» Exercise goal: With pictures excluded, copy word for word the lines in the data below from the line containing "This screenshot has" through the line containing "You are a GUI".

» Excerpted data:
::::::
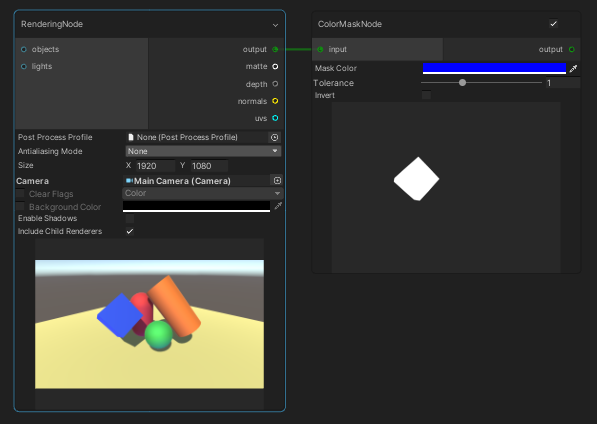Pick Mask Color with eyedropper
Screen dimensions: 597x424
coord(573,69)
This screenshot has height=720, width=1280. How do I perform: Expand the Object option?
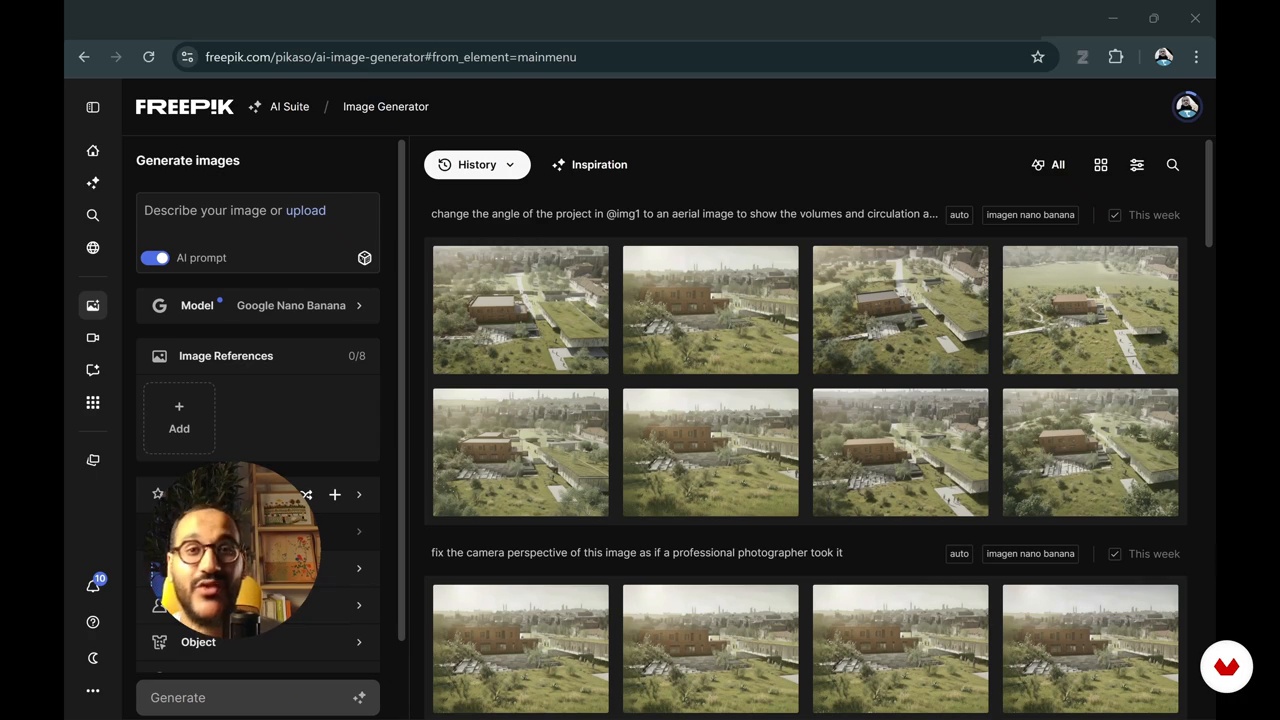pyautogui.click(x=258, y=642)
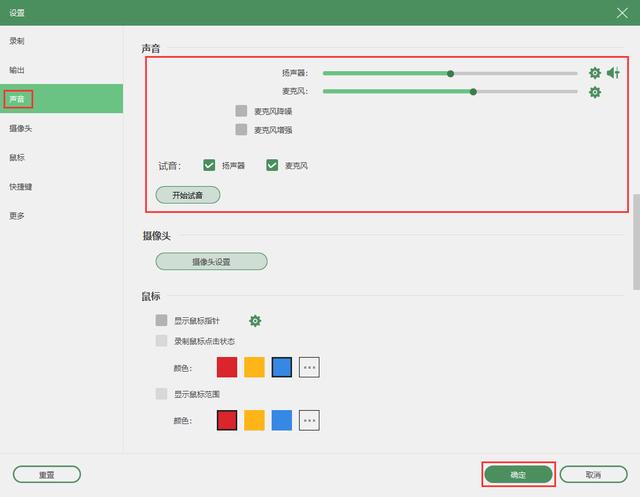Click the vertical scrollbar on the right
The width and height of the screenshot is (640, 497).
(x=636, y=242)
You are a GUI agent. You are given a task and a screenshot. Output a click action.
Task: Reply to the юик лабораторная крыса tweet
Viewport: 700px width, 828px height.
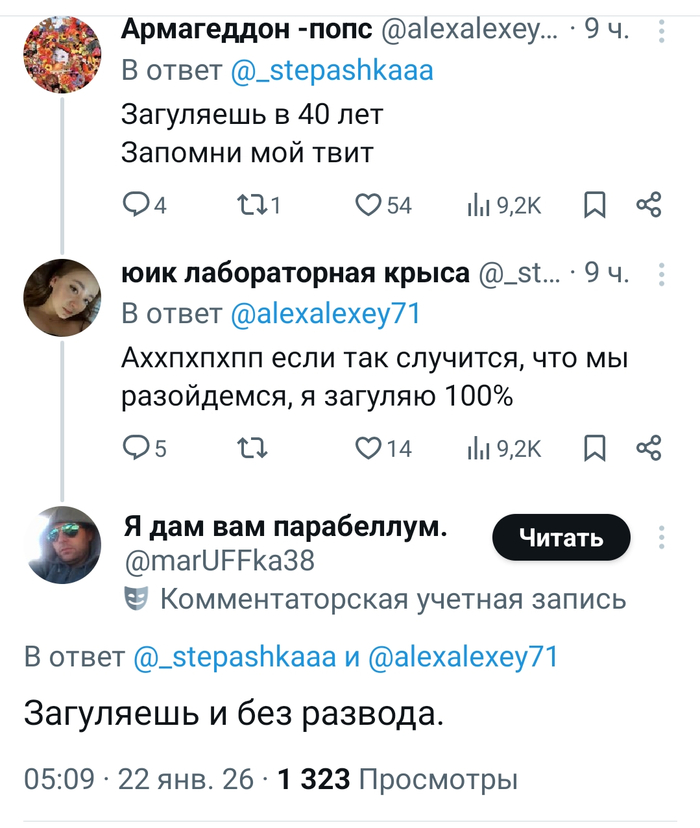(135, 449)
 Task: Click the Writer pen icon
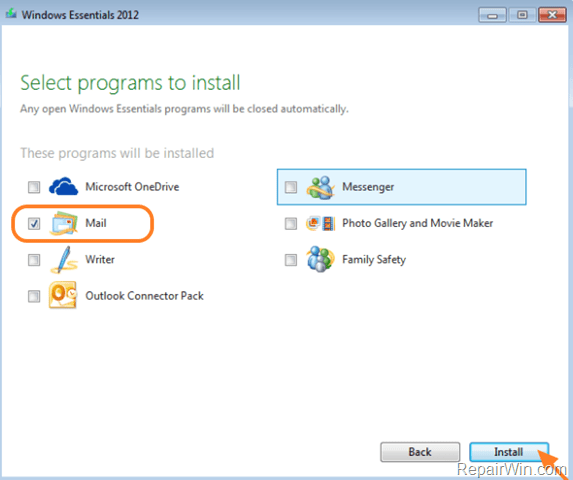point(64,260)
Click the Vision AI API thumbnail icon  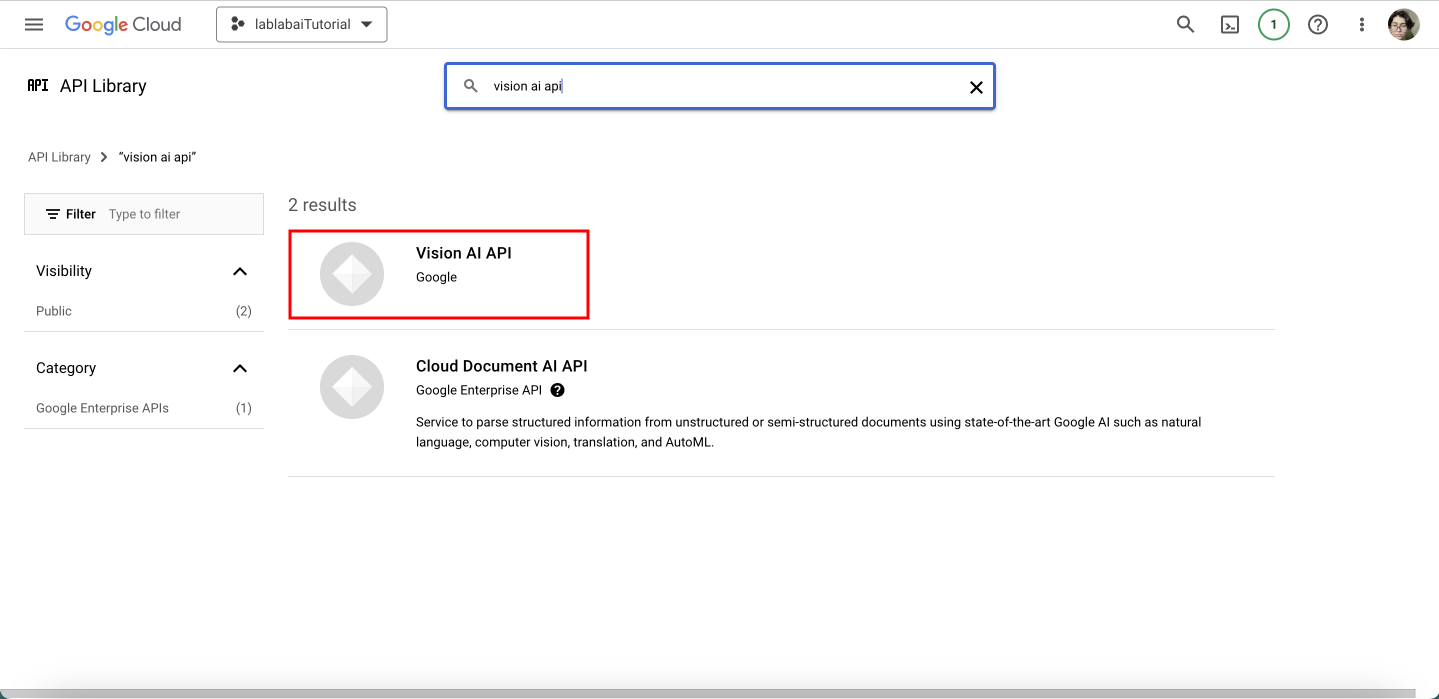(x=352, y=274)
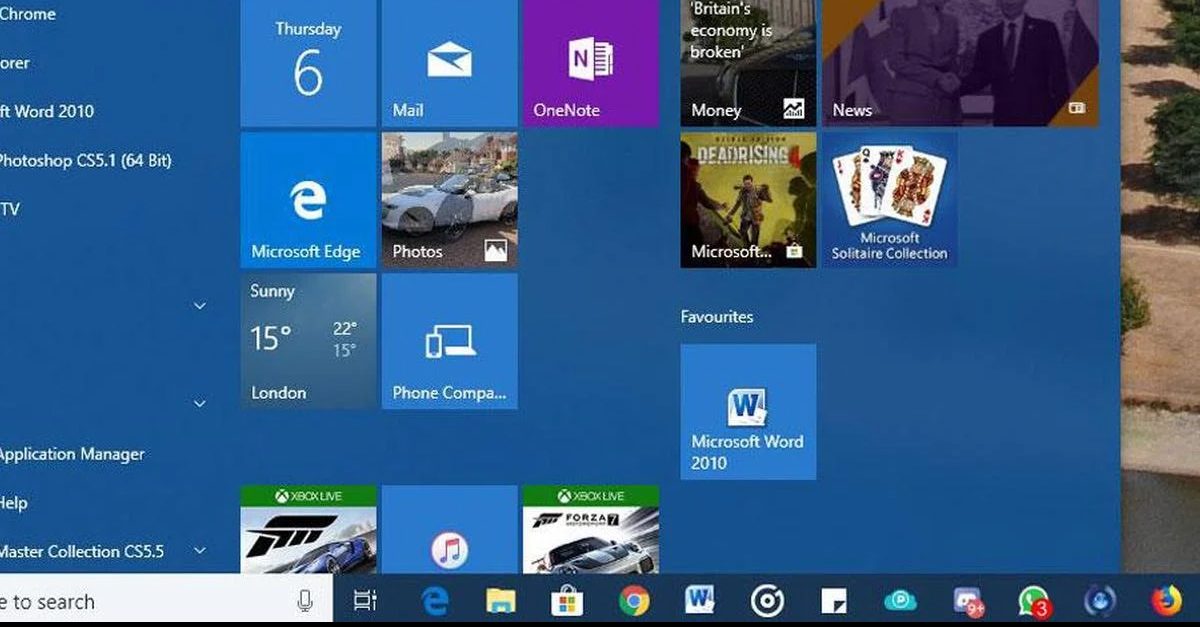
::::::
» Answer box:
This screenshot has height=720, width=1280. How do I perform: Expand the Object option?
pyautogui.click(x=258, y=642)
Click the vertical scrollbar on the right
The width and height of the screenshot is (640, 497).
(x=636, y=242)
You are a GUI agent. You are given a task and a screenshot. Output a click action.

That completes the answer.